C’est en effet à Grez que nous
allons. On nous a chaleureusement recommandé cette localité pour son charme.
Tout le monde nous l’a affirmé : « Il y a de l’eau », et avec
une telle force que tout était dit. Je suis enclin à penser que pour un
Français, cette caractéristique est sans appel. Et Grez, dès qu’on y arrive, se
révèle effectivement tout à fait digne d’intérêt. Le village s’est établi en
dehors des bois, c’est un groupe de maisons avec un pont ancien, un vieux
château en ruines et une pittoresque église. Le jardin de l’auberge descend en
terrasses jusqu’à la rivière, avec un pré pour les chevaux, un potager, un
verger et une étendue de gazon bordée de joncs et agrémentée d’une tonnelle.
Sur l’autre rive, s’étend une plaine qui pourrait être anglaise, plantée à
profusion de saules et de peupliers. La rivière est claire, profonde, bordée de
roseaux et couverte de nénuphars. Des plantes aquatiques croissent autour des
piles du pont long et bas, grimpant à mi-hauteur en une luxuriante verdure.

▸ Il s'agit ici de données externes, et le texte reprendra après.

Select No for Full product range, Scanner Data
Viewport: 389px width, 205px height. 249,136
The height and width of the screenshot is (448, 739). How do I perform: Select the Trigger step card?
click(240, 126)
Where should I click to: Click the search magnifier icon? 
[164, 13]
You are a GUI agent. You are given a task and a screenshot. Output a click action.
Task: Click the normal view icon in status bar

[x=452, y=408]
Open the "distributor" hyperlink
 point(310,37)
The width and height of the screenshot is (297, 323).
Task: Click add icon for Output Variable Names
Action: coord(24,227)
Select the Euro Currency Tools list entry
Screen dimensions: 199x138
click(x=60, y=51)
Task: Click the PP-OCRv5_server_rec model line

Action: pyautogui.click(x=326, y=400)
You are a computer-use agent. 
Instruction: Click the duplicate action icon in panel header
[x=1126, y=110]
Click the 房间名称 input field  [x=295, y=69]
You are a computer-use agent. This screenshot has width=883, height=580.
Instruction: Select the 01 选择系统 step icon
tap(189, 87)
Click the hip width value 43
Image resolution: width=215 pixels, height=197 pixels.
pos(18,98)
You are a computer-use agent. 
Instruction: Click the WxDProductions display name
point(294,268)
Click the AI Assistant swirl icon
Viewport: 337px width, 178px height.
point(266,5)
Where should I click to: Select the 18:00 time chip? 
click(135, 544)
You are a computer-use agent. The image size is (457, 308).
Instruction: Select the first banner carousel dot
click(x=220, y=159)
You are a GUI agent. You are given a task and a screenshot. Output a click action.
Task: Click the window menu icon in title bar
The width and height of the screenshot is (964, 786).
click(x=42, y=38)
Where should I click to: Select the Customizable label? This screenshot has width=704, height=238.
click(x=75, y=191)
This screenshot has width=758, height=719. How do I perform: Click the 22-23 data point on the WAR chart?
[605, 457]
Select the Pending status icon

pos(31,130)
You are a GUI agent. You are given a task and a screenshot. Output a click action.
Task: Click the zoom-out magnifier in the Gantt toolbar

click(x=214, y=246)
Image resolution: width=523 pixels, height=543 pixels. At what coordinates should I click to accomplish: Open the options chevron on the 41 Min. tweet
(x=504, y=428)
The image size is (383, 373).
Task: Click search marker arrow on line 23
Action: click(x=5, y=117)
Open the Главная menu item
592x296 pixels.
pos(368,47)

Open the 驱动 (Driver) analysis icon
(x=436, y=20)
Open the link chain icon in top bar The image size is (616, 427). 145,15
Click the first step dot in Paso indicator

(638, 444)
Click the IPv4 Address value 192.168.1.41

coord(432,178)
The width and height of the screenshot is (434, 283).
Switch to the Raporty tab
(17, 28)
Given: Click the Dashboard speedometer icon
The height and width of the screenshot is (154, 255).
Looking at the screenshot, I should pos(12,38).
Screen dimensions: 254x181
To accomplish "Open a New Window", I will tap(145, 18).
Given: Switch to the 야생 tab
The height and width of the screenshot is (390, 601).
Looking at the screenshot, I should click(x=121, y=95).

Elles s'accrochent aux avirons en eau profonde avec leurs longues traînes et
quadrillent de leurs ombres légères le fond vaseux de l’eau. La rivière se perd
dans l’aventure d’îles minuscules ; elle disparaît parfois dans les
roseaux, comme un vieux mur envahi par un lierre agile et vivace ; On peut
aussi voir le vivier, sorte de bac où le patron de l’auberge garde les poissons
bien vivants pour sa cuisine, des clapotis huileux éclaboussant le couvercle de
sapin jaune. On entend aussi de gais bavardages et des bruits d’eau venant du
lavoir, juste sous la vieille église, où les femmes du village, à longueur de
journée, se relaient pour faire leur lessive au milieu des poissons et des
nénuphars. Gageons que le linge lavé en ces lieux doit être particulièrement
frais et doux.
Mais c’est pour la rivière que
nous sommes venus. Après nous être tous baignés, nous envahissons deux
embarcations et, tirant bravement sur les avirons, nous glissons sous les
arbres en cueillant force fleurs de nénuphars. Quelqu’un chante, d’autres
laissent traîner leurs mains dans l’eau fraîche, certains se penchent
par-dessus bord pour admirer le reflet des grands peupliers se perdre au fond
de l’eau, et l’ombre de la barque, avec ses avirons qui oscillent et nos têtes
tournées vers l’avant, glisse doucement au-dessus du fond jaune de la
rivière. Le jour finit par décliner et,
tous silencieux et heureux, des nénuphars humides jusqu’aux genoux, nous
abordons lentement le débarcadère , près du pont. Chacun cherche maintenant un
moment de solitude. Et ce n’est pas avant que le dîner soit servi et que le
meilleur vin de l’auberge commence à couleur dru que nous abandonnons notre
réserve pour retrouver une ambiance de joyeuse camaraderie.